Wednesday, March 4, 2009

The Only Movie I Care to See in 2009

2007 was a hopeful year on many fronts. I moved out of an oppressive house where my roommates smoked pot incessantly and hogged the television and still expected me to chip in for the cable. I moved into a community house where I had lived the previous year with a really fun and caring group of people who shared my values.

I got to see Grindhouse with all my favorite people, three times, the first time on my birthday. I was pleased by both movies and the fake trailers.

I spent the entire summer working at a Christian camp teaching kids about Jesus and how to shoot guns and bows. I also met 6 of my favorite people in the entire world: Jon Ault, Ben Prothe, Ben Guiles, Eric Anderson, Beezer and Tyler Crumrine.

I then began my fifth and final year of college the following fall and found a really great deal on rent in Kent with 3 cool guys. Then the Oscar movies came out. No Country for Old Men, There Will Be Blood, Into the Wild, Michael Clayton, The Diving Bell and the Butterfly, all good movies.

In 2008, however, the Oscar fodder was not as impressive or deserving of the recognition. Slumdog Millionaire does not appeal to me in the slightest way. The only nominee that I am remotely interested in is The Wrestler starring Mickey Rourke and Marisa Tomei. Rourke is an amazing actor, an icon in my eyes, and Marisa Tomei is gorgeous. I'm not particularly interested in the story, but I have a feeling I'll like it if I give it a chance.

As far as 2009 movies go, there is only one that I am looking forward to: The Watchmen.

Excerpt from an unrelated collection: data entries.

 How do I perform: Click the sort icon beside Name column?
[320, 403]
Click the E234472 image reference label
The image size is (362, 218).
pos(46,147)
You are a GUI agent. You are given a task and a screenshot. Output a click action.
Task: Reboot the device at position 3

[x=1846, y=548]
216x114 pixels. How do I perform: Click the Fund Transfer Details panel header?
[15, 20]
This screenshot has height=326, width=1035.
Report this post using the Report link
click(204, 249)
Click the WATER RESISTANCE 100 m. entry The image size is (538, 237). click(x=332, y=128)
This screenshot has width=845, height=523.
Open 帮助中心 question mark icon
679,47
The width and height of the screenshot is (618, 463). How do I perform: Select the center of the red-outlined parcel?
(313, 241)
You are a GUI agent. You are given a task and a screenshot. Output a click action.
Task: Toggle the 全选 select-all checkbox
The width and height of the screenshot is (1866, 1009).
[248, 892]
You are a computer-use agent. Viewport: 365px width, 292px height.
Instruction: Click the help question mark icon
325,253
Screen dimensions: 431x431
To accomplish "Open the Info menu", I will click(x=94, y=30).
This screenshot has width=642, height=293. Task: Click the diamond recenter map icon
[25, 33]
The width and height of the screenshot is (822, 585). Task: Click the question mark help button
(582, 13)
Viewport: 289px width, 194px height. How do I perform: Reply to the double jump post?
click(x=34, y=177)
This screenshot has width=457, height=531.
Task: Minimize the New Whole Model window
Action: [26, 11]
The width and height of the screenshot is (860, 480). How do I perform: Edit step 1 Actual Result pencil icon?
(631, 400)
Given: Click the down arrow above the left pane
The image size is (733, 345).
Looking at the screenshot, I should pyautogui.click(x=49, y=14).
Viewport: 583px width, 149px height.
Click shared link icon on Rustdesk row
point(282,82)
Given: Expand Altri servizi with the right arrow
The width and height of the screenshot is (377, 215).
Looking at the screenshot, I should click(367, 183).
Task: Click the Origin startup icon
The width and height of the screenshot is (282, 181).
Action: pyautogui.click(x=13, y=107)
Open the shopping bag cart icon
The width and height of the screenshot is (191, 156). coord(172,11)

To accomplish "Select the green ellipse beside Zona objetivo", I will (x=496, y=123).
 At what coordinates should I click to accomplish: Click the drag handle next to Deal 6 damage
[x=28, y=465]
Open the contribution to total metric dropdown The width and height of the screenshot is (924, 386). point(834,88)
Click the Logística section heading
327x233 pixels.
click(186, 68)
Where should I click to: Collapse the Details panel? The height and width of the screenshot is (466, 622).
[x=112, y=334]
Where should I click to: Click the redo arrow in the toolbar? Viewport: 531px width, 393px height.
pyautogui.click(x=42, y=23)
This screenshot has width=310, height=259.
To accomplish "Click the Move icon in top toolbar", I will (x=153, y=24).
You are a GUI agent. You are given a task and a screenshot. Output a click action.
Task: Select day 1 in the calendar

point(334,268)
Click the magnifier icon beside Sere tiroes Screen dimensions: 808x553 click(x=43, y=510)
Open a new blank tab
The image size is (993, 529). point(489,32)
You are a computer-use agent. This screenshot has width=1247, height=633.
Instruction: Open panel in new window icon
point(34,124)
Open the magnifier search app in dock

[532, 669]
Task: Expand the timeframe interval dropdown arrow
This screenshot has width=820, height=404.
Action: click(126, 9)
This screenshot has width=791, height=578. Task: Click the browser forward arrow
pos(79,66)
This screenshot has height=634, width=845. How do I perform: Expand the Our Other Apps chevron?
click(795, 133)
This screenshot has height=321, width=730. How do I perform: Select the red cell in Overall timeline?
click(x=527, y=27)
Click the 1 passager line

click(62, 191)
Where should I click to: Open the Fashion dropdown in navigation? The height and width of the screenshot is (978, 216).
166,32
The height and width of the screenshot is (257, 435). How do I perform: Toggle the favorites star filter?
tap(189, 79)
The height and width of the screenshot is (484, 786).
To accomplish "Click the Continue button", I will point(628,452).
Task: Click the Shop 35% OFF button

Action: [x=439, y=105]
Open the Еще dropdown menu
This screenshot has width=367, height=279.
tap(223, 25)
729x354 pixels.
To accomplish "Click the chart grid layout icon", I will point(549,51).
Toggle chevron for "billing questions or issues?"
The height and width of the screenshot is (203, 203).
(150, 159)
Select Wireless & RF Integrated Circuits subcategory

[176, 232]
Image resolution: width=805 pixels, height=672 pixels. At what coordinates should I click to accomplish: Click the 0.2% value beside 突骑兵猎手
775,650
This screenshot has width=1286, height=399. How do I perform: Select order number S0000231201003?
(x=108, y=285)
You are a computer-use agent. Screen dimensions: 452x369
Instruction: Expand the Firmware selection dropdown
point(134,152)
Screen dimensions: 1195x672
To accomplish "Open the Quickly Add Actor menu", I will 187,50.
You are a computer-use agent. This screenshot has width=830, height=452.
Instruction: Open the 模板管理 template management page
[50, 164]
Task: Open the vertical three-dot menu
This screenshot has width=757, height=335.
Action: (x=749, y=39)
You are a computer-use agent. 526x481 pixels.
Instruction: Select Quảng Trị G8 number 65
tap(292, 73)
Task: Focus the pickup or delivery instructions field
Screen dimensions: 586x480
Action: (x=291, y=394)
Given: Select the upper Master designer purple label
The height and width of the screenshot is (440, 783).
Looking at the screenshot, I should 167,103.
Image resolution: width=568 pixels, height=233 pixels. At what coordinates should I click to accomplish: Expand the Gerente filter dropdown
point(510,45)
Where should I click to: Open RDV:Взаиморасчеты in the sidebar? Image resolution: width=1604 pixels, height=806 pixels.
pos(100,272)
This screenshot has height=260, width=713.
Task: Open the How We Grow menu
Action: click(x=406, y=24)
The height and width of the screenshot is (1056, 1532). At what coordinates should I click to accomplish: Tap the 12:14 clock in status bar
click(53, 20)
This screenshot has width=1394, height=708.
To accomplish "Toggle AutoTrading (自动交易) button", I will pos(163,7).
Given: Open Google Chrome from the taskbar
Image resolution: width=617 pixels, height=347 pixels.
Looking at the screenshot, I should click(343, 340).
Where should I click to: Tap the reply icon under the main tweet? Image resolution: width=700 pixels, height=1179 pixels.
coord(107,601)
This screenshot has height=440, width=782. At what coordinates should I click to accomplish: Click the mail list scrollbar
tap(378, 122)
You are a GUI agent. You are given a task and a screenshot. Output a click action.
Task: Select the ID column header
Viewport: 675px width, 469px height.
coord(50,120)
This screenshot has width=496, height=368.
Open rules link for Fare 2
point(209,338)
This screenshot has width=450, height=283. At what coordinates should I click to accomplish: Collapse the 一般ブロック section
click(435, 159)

I intend on seeing it on opening day and hopefully a few times so that I see it with all of my best friends, even if it takes more than one trip to do so, like with Grindhouse. I worry, though, much as I did with Grindhouse, that it might not be as good as it looks. As a matter of fact, it will either be epically perfect (a five star movie) or a huge disappointment (3-stars or lower). Even if it is half-way decent, that will not be good enough. The greatest graphic novel in the history of graphic novels deserves to be made into a perfect movie.

I am genuinely worried that it will not be as good as it needs to be in order to justify the story being put into the film medium. My first concern is the director, Zack Snyder. He has the Dawn of the Dead bastardized remake under his belt along with 300, which was not as disappointing but disappointing nonetheless.

My second concern is the history of comics being transferred into films. To date, nearly every comic book movie has been complete garbage or at the very best a failure of justice to its source, even if it was well acted and directed. The only exceptions I can think of off hand are Batman, The Dark Knight, Iron-Man, V for Vendetta, Mystery Men (don't hate), Sin City and the first Ninja Turtles movie (which is underrated). I guess I should say superhero movies, instead of comic book movies, as many non-superhero graphic novels have been made into decent movies, such as Ghost World. But there is something about superheroes and the mythopoeia behind them that makes them hard to put onto the silver screen in a way that respects both the film medium and the subject matter.

If The Watchmen is not a perfect movie, it will be, in both my mind and I imagine in the minds of many others, a bad movie. Period. The film rights to the story were bought by 20th Century Fox almost as soon as the graphic novels were released in 1986, which means they had 22 years to conceive the perfect adaptation of the series. That's a very long time for refinement, but it's also a lot of time for it to get totally fucked up too.

It took Hollywood 13 years to get One Flew Over the Cuckoo's Nest produced and frankly, as a fan of the book, I can't say the movie is a good representation of the story. As a matter of fact, I believe that the fact it took so long for the movie to be made and that the story was '70s-ized by the film kept it from being as powerful as the book. I just hope that what makes The Watchmen what it is as a graphic novel were not lost over the years and in translation to film as they were with Cuckoo's Nest.

My hopefulness for the movie is a tempered one. I can only hope that my enthusiasm can be let wild after seeing it. Especially since it's the only movie I have any anticipation for until next year.